Empezaron a trabajar juntos en 1920 y, tras algunos fracasos iniciales, lograron realizar pequeños cortos para ser exhibidos en los cines de Kansas, inspirados en populares cuentos —“Caperucita roja”, “Cenicienta”, “El gato con botas”—, pero recreados bajo la óptica de Disney; es decir, esas historias antiguas, algunas violentas y sangrientas, serían convertidas en pequeñas fábulas matizadas con gags que harían reír a la platea, además de incluir mensajes aleccionadores.
Esta etapa terminó en 1923 cuando Disney vio cumplido su viejo anhelo de rodar la historia de “Alicia en el país de las maravillas”, en la que mezcló figuras animadas con una niña real. Para hacerlo se gastó sus ahorros y ganancias, quedándose prácticamente en la bancarrota. La leyenda dice que después de aquello dejó Kansas y llegó a Los Ángeles con 40 dólares en el bolsillo, pero convencido de las enormes posibilidades del cine de animación.
Ahí se reencontró con su hermano Roy, quien sería decisivo en el despegue de lo que sería el reino Disney. Si antes lo había salvado de las palizas paternas, ahora se convertiría en el administrador y financista de sus negocios. Fue él quien en más de una ocasión tuvo que convencer a los bancos de que ampliaran los préstamos para solventar los gastos que demandaban las alucinadas ideas de su hermano menor, como sucedió con la realización de “Pinocho” y de “Bambi”, que casi mandan a la quiebra al estudio.
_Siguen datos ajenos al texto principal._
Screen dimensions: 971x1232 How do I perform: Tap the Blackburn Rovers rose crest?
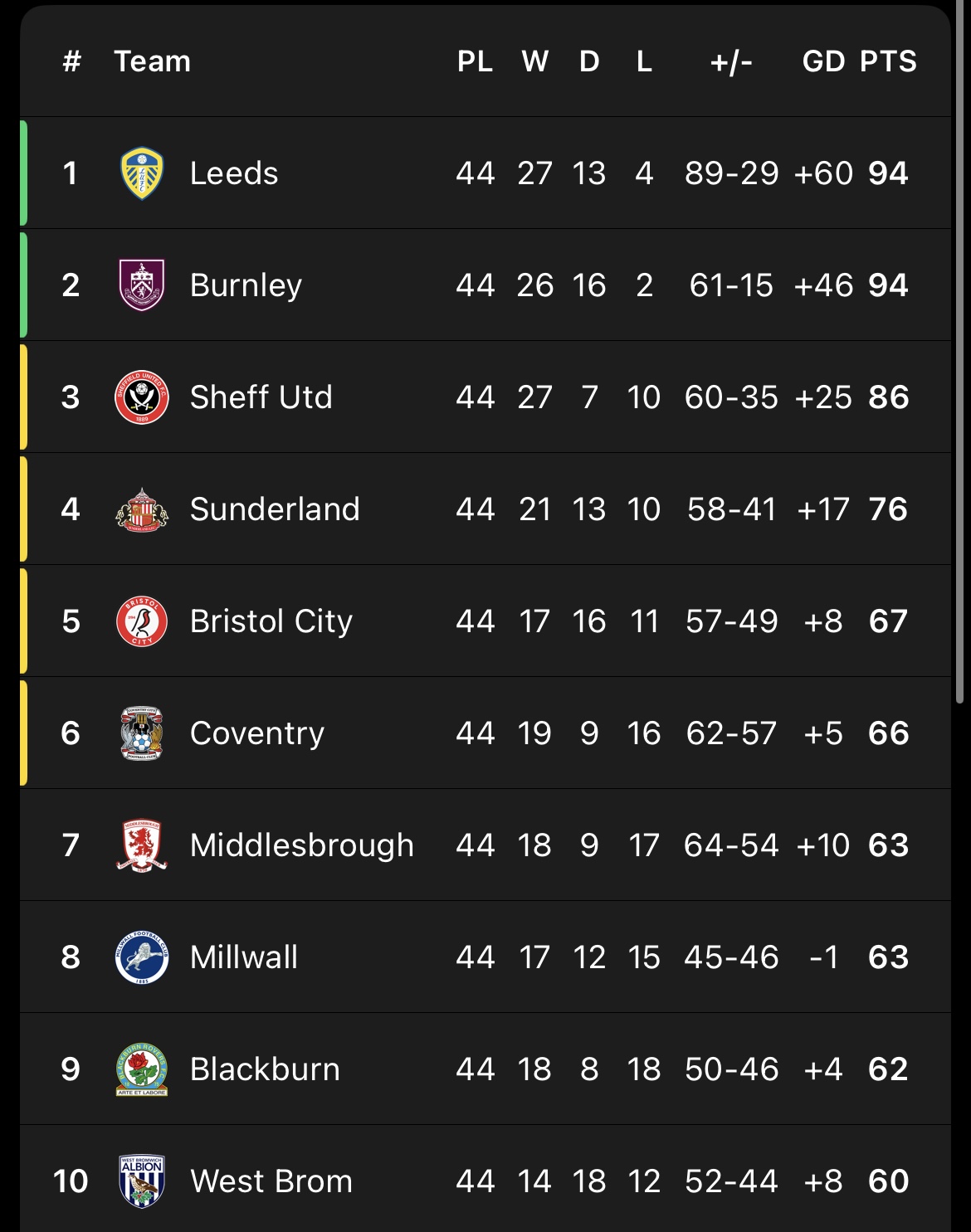pos(142,1069)
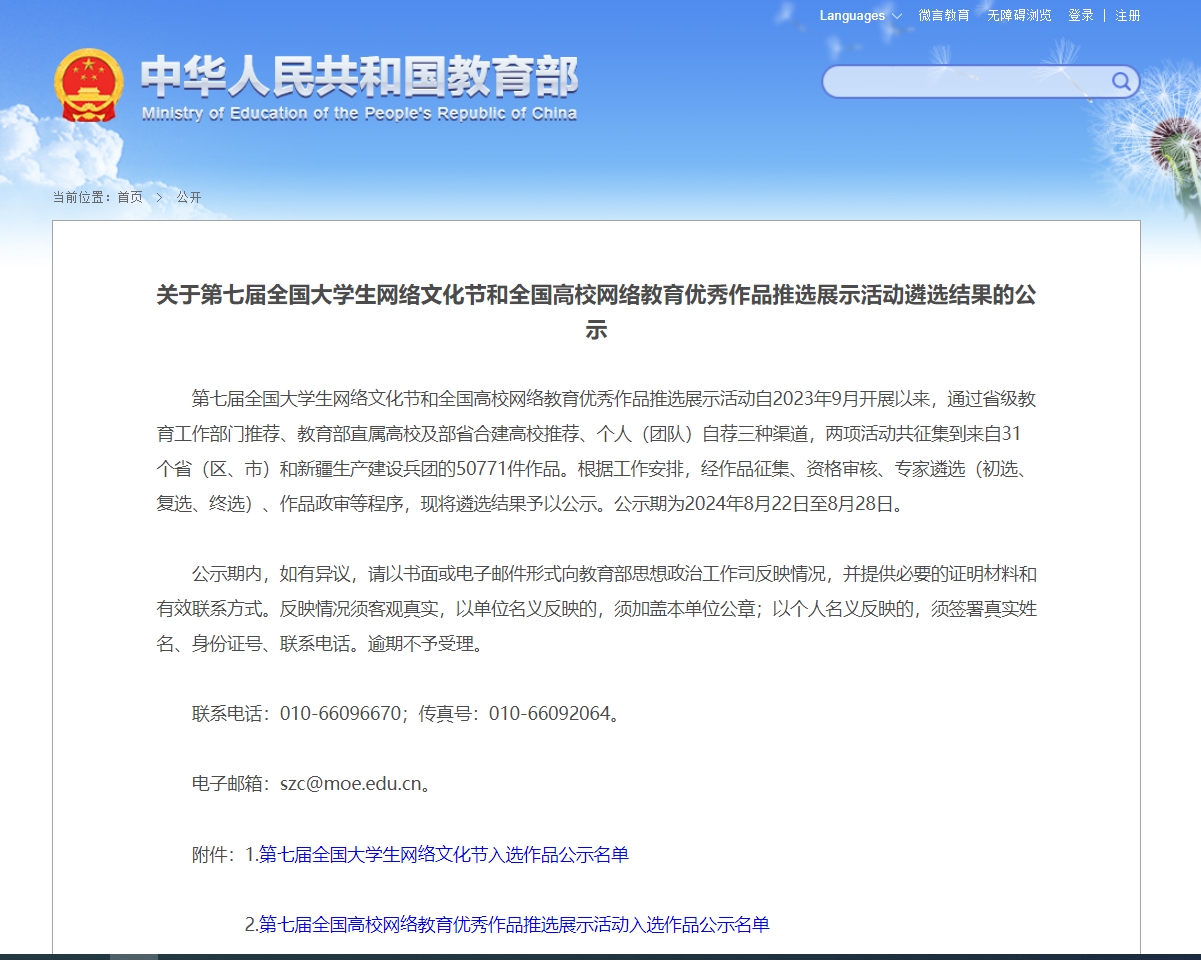This screenshot has height=960, width=1201.
Task: Click the 中华人民共和国教育部 site title
Action: pyautogui.click(x=359, y=76)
“Las animaciones mudas de Disney de 1923 a 1927 son divertidas pero primitivas”, opina el crítico y profesor de la Universidad Católica Melvin Ledgard. “Entonces la competencia le sacaba ventaja. Pero a partir de su primer corto sonoro (1928) y sus primeros trabajos en color (1933), tanto la fineza de sus acabados como su técnica —la forma en que sus personajes se movían— no tenían parangón. Muchos de sus cortos son obras maestras. Disney delegó los trabajos de dibujo y animación muy temprano en su carrera pero era un notable supervisor. Muchos de los argumentos de estas películas no son originales —lo que es más evidente en sus adaptaciones de fábulas y cuentos de hadas—, pero hay aportes narrativos en las mejores de ellas que muestran un don excepcional para asegurarse de que cada escena funcione en un corto o largometraje. Ese ‘toque’ Disney se siente hasta “El libro de la selva”, el último largometraje animado que supervisó antes de morir”, explica Ledgard.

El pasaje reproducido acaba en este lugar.